§ What this exercise asks
a – How would you put this sentence from the Bahrain coffee shop article into Spanish: "The doors were opened, and in 20 minutes the patio was once again crowded."
b – Can you carry the Bahrain coffee shop article forward, picking up after its last sentence?

+++ Document excerpt

Now Ellick has used the episode to write a story for The New York Times of dissent, defiance, and a decent cup of coffee amidst the security forces:

The police cars were lined up across the street, staking out a hub of subversive activity. Their focus was not some underworld hangout, but a coffee shop, Costa Coffee, in a shopping mall.

There was tension in the air when, suddenly, the suspects stood up, six women, and what did they do? They smiled and posed for pictures.

The police fired their weapons, tear gas and sound bombs, and the women rushed inside, frightened, a bit, exhilarated, a bit, and very well rehearsed.

“Thank you. Thank you,” the women and dozens of other customers crowding the patio chanted sarcastically as they rushed inside. The cafe’s security guard promptly sealed the doors with tape. The person making the coffee, who had worn a kaffiyeh scarf to protect against the fumes, offered trays of lemon slices and jugs of milk, which ease the burn of tear gas. Some patrons recorded the episode on video, and posted about the event live on Twitter.

And then it was over, just like that. The doors were opened, and in 20 minutes the patio was once again crowded.

“The cake’s just spicy now,” said Fatima Abbas, as she and her two daughters plugged their noses with napkins and continued sharing a slice of blueberry cheesecake. “We’re used to the flavor.”

Bahrain is the tiny island nation where the United States bases the Navy’s Fifth Fleet and where a royal family and its allies have brutally crushed a pro-democracy uprising. The island is governed by a Sunni family, the Khalifas, with ties not only to Washington, but also to Riyadh, Saudi Arabia. The country is majority Shiite, a religious sect that complains it has been systematically marginalized and discriminated against in jobs, education and governance in Bahrain. When the Arab Spring broke out, the Shiites, with some Sunni allies, took to the streets in huge numbers, demanding fair elections for Parliament and a true constitutional democracy.

The repression has hardly let up ever since, even as the kingdom says it is instituting reforms. And with no place to legally organize, this coffee shop has become an unlikely gathering place for human rights activists and opposition leaders. Indeed, the manager says business has recently increased by 50 percent.

“We disappeared because we had never seen tanks and bullets,” said Ala’a Shehabi, 31, an economics lecturer who avoided the cafe until recently. “But now we have removed the cape of fear and come into the public once again.”

++++++
+++ Supplied material

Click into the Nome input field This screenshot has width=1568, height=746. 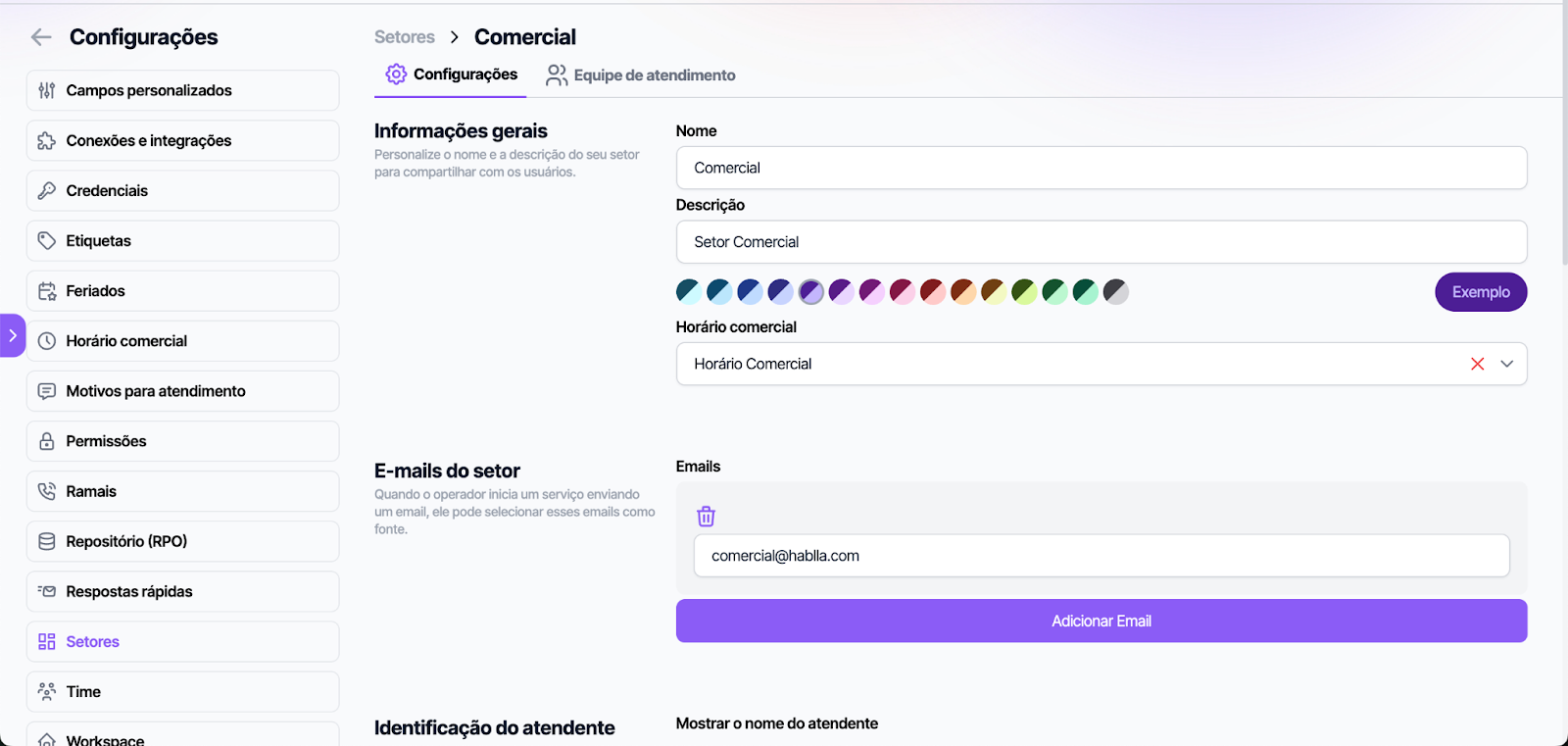pyautogui.click(x=1101, y=168)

++++++

§ Solved tasks
a – Se abrieron las puertas y, en 20 minutos, el patio volvió a estar lleno de gente.

b –
The assembled have grown accustomed to sipping lattes with gingerbread syrup, a drop of marshmallow and a less desirable side serving of tear gas. But even this patient lot has its limits, and when the riot police fired a second time, and the familiar burn of tear gas struck, tempers boiled over.

“For how long are we going to be patient, patient, patient?” shouted Fatan, a young woman draped in a Bahraini flag who was afraid to give her last name.

“We’re tired of tolerating, tolerating. They kill, and we tolerate. More deaths, and we tolerate. They hit, and we tolerate. Our heart is melting into ash.”

The uprising here began in February when many thousands of Bahrainis camped at the iconic Pearl Square demanding democracy. That initial burst of enthusiasm came to a sudden halt when Bahrain unleashed its security forces, some firing live ammunition, targeting protesters with widespread arrests and torture, according to a government-commissioned report.

For its part, the government has chided these protesters as anti-Bahraini, and blamed them for disturbing the peaceful majority who “are fed up and just want to go back to some normalcy,” said Abdul-Aziz bin Mubarak al-Khalifa, an official in the information affairs department, and like most top officials, also a member of the royal family.

“Their message is ‘our way or the highway,’ ” he said.

Terrified of repercussions, the opposition dispersed. But in the past few months, Costa Coffee has emerged as a relative safe haven of dissent. So now, instead of the mass protests once held in the street, the opposition has been partly reduced to a smattering of activists nestled in the corner of a shopping mall that plays Mariah Carey’s “All I Want for Christmas Is You.”